# Allroundmarin Jolly MW-260 verliert Luft - schlechte Qualität?!



## Mozartkugel (25. November 2012)

Hallo,

mein nagelneues Schlauchboot verliert innerhalb von 4-5 Stunden etwa 50% an Kapazität und zwar in einer Kammer etwas mehr als in der anderen. Wie kann das sein ;+

Ich habe extra eine E-Pumpe mit Manometer gekauft um mit dem korrekten Luftruck zu befüllen. Das Schlauchboot habe ich im Wohnzimmer aufgeblasen, sprich von einer Luftdruckänderung (z.B. Temperaturänderung oder Höhenunterschied) wie es im Handbuch steht kann nicht die Rede sein?!

Einen Leck (Luftaustritt) kann ich allerdings auch nicht feststellen, die Ventile scheinen dicht zu sein... diese habe ich noch mal fest gezogen, aber es hat nichts gebracht.

Das ist doch nicht normal, da hält jeder Luftballon länger stand als dieses Schlauchboot #q

Was meint ihr? Reklamation beim Händler?

Gruß


----------



## Mozartkugel (25. November 2012)

*AW: Allroundmarin Jolly MW-260 verliert Luft - schlechte Qualität?!*

wer hat eine Idee was das Problem sein könnte?


----------



## Allrounder27 (25. November 2012)

*AW: Allroundmarin Jolly MW-260 verliert Luft - schlechte Qualität?!*

Sofort zurück mit dem Teil!

Es ist neu und teuer und ein absolutes Sicherheitsrisiko. Da würd ich garnicht dran rumdoktern, sondern wieder hinbringen und sofort ein neues!


----------



## Mozartkugel (25. November 2012)

*AW: Allroundmarin Jolly MW-260 verliert Luft - schlechte Qualität?!*

ich habe jetzt 3 Bilder hoch geladen. Bild 01 ist der Zustand kurz nach dem befüllen. Bilder 02 und 03 ist der Zustand nach ein paar Stunden.


----------



## Allrounder27 (25. November 2012)

*AW: Allroundmarin Jolly MW-260 verliert Luft - schlechte Qualität?!*

Ich glaub wir konnten uns hier schon vorstellen wie ein Schlauchboot aussieht, was Luft verliert. Was soll hier einer mit den Bildern anfangen, oder da irgenwelche Schlüsse draus ziehen?

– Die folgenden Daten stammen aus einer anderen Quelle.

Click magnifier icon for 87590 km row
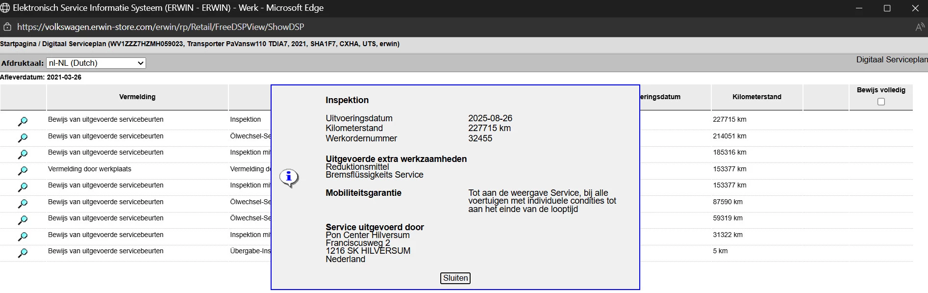This screenshot has height=293, width=928. tap(23, 204)
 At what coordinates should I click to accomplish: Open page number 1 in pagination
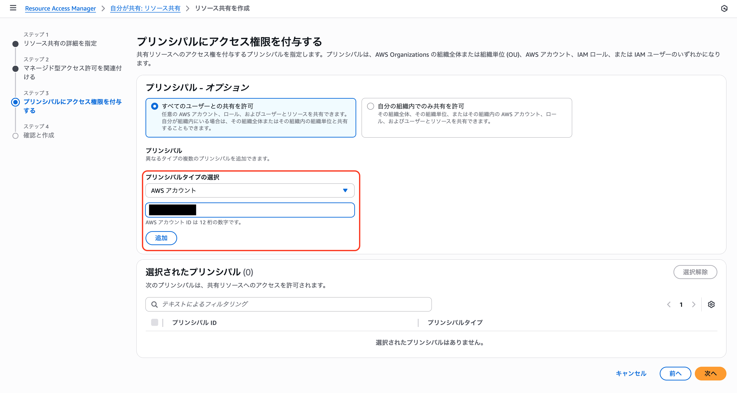(x=681, y=304)
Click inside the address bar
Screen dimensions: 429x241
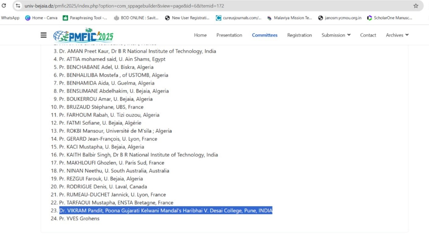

Du wirst um eine Reklamation nicht herumkommen.
Oder du bastelst da selber was dran rum, gibst Geld aus und bekommst das evtl. hin, hast aber immer ein Restrisiko oder verlierst noch die Garantie obendrauf.

Der Sinn von dem Thread erschliesst sich mir nicht. Du hast ein neues Produkt gekauft, welches nicht billig war und was im schlimmsten Fall zum ertrinken führt, wenn das nicht funktioniert. Bei Sturm, mit Wathose an und dann auf 1000ha Seen möchte ich nicht mit einem Boot unterwegs sein, wo die Luft nur so rauszischt.


----------



## Mozartkugel (25. November 2012)

*AW: Allroundmarin Jolly MW-260 verliert Luft - schlechte Qualität?!*

schade, ich hatte die Hoffnung das man es vielleicht selber schnell reparieren kann.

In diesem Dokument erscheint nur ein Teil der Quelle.